Really no such thing. No one has any clue whether a non disclosed index that doesn't include dividends will change more than 3.5% between March of 2023 & March of 2024(assuming 1 yr index crediting strategy)

Also, with him taking immediate withdrawals, is anything allocated to the fixed account so he can take those distributions without negative impact to any of the other index crediting segments? Doesn't taking partial distributions in the middle of a crediting beginning & ending date cause the client to give up any positive gains on the portion of the money taken out before the end point
 
Ray your correct a recession is a lagging indicator. But no mkt has ever bottomed before a recession has even started . No recession has started yet . #2 10 yr bonds rose 10 fold off the bottom yet equity valuations never contracted . Stocks have massive competition with 5% cd’s . This time something feels funny . Stocks never capitulated ( after an 11 yr bull mkt we never even gave back 1 years of gains . We never even took out 2020’s all time highs . Japan is down 40% from 1989 highs because of massive debt loads . We got massive debt loads too which impedes future growth . I’m leaning toward yrs of stagnation ahead after 43 yrs of 90% up . Time will tell .
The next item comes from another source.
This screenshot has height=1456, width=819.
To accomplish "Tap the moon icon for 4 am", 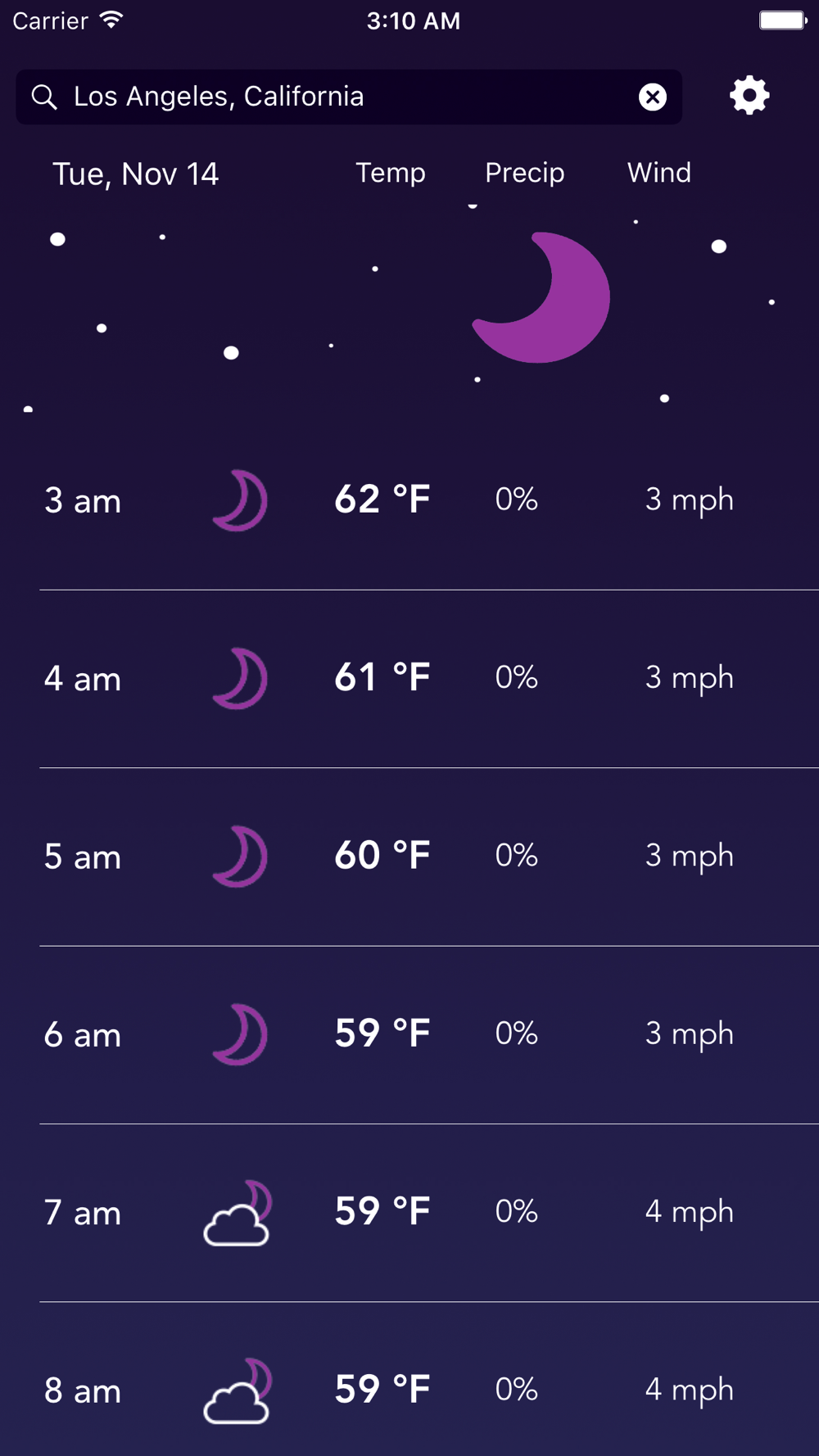I will pos(240,679).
Like a similar relatively flat 1966-1982(if I remember the dates correctly)?
 
Like a similar relatively flat 1966-1982(if I remember the dates correctly)?

Correct . Go look at stocks like Gm, ge , even Cisco , Intel the last 23 yrs . Stagnation and really have gone nowhere . I think the mkts in for that type action . In 1990 the Dow hit 1600 . It’s up 20 fold in 33 yrs. Time for 10-15 yrs of sideways to down .
 
We don't know what the market is going to do but if I buy an FIA for a client, they want market upside. If they don't get it, it's not a pleasant conversation.

It is in the way you approach the client and how the sale is proposed. Yes, we might see the market upside as the gain, or the cherry on top, however; most of my conversations with clients is always the conservation of funds in the middle of the unknow. I make little of the market pluses and lean in the direction of protection against market negatives while having the "potential" of gains.

tax deferral can actually be a negative for average & lower seniors.

Agreed, unless you are moving currently deferred monies to less aggressive and safer places.

Single Premium life or hybrid life/LTC can be a better tax deferral while alive & tax free at death tool if the money isn't needed to cover current income/budget needs

Again, it's based on how the client sees their needs. Those are great products, but they also tie that money down. Most folks like a sense of liquidity in their investments. Your suggestion Single Premium life is a good one for those who seek to pass on funds.
 
For that reason I’m leaning towards recommending taking the 3.5 lock- I fear a lasting recession. But if I’m wrong- that really sucks
 
It is in the way you approach the client and how the sale is proposed. Yes, we might see the market upside as the gain, or the cherry on top, however; most of my conversations with clients is always the conservation of funds in the middle of the unknow. I make little of the market pluses and lean in the direction of protection against market negatives while having the "potential" of gains.



Agreed, unless you are moving currently deferred monies to less aggressive and safer places.



Again, it's based on how the client sees their needs. Those are great products, but they also tie that money down. Most folks like a sense of liquidity in their investments. Your suggestion Single Premium life is a good one for those who seek to pass on funds.
 
He’s really just about income - hoping it will increase over the next 3 to 4 decades- he’s a very healthy 66 year old.
 
Correct . Go look at stocks like Gm, ge , even Cisco , Intel the last 23 yrs . Stagnation and really have gone nowhere . I think the mkts in for that type action . In 1990 the Dow hit 1600 . It’s up 20 fold in 33 yrs. Time for 10-15 yrs of sideways to down .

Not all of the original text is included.